#  > > >  >  > Форум >  > > >  >  > Информация >  > > >  >  > Буддийская литература >  > > >  >  >  Краткая энциклопедия буддизма. Источник мудрецов. пер Дандарона

## Jambal Dorje

Правильное название этой книги "Источник мудрецов, тибетско-монгольский терминологический словарь буддизма" перевод Дандарона.
книга была издана в 1968 под  редакцией Пубаева. В данном варианте вписан изначальный вариант перевода русский Дандарона Б.Д., в том числе подзаголовок "Краткая буддийская энциклопедия". В предисловии изложены общие принципы перевода буддийских текстов переводчиков, которые переводили Ганджур и Данджур на монгольский.  Затем идет перевод ключевых терминов того или иного раздела.
В "Источник мудрецов" входит теология, логика, языкознание, технология, медицина. Раздел теология состоит из двух частей: философия и тантризм.

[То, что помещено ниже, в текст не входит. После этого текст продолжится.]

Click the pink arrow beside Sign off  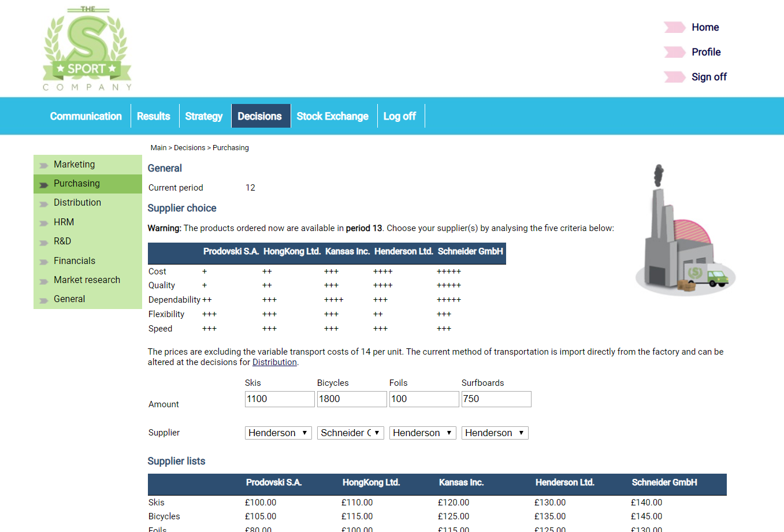coord(674,77)
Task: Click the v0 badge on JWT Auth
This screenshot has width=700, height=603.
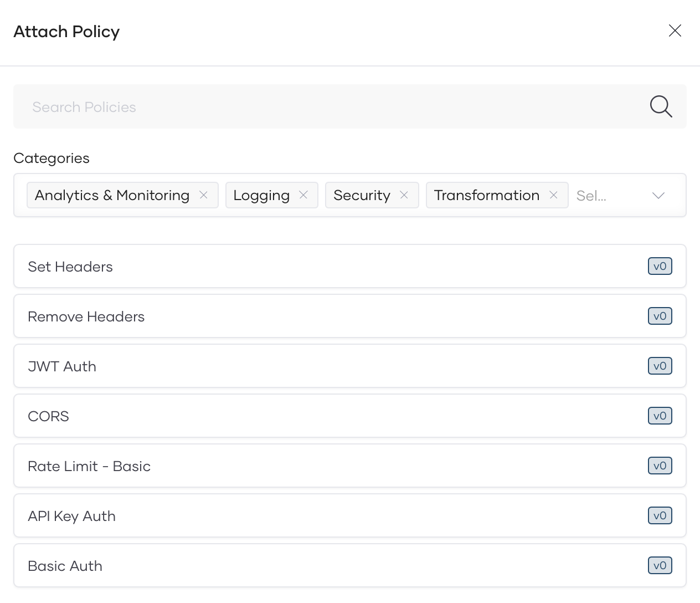Action: 660,366
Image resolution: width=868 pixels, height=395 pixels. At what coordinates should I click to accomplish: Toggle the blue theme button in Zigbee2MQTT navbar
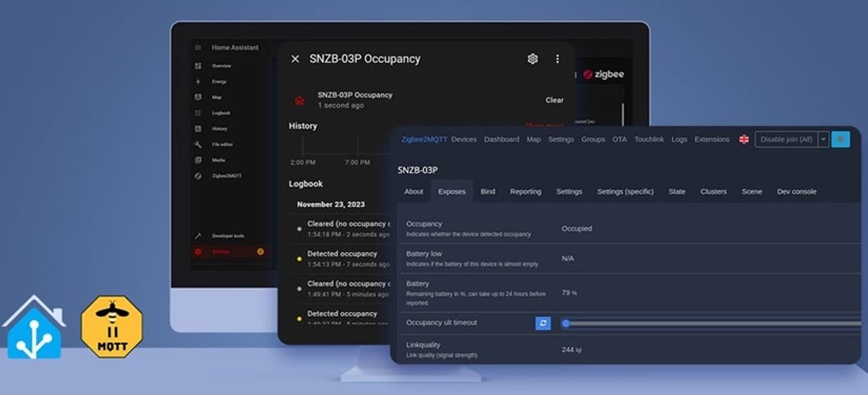point(841,139)
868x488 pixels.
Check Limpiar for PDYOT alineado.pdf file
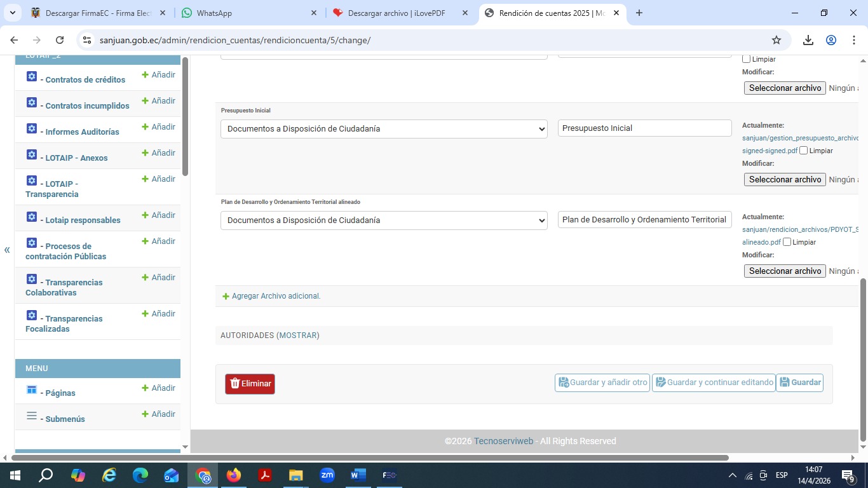coord(787,242)
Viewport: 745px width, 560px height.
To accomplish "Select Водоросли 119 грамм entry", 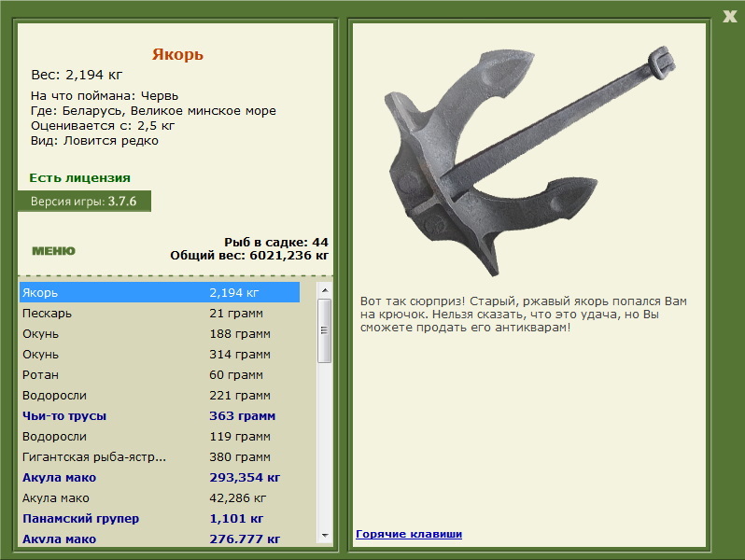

В данном переводе находятся 2 из 5 (парамита, мадхьямика, абхидхарма, виная, история философских школ)  частей раздела философия, то есть парамита и мадхьямика.
Есть еще неопубликованный перевод Дандарона раздела "Абхидхарма"
Очень странно что до сих пор не переизданы ни эти два раздела ни раздел Абхидхарма. Известному переводчику А. Донцу вполне по силам перевести все разделы. Другое дело, что ученику всегда затруднительно выступать редактором Учителя. 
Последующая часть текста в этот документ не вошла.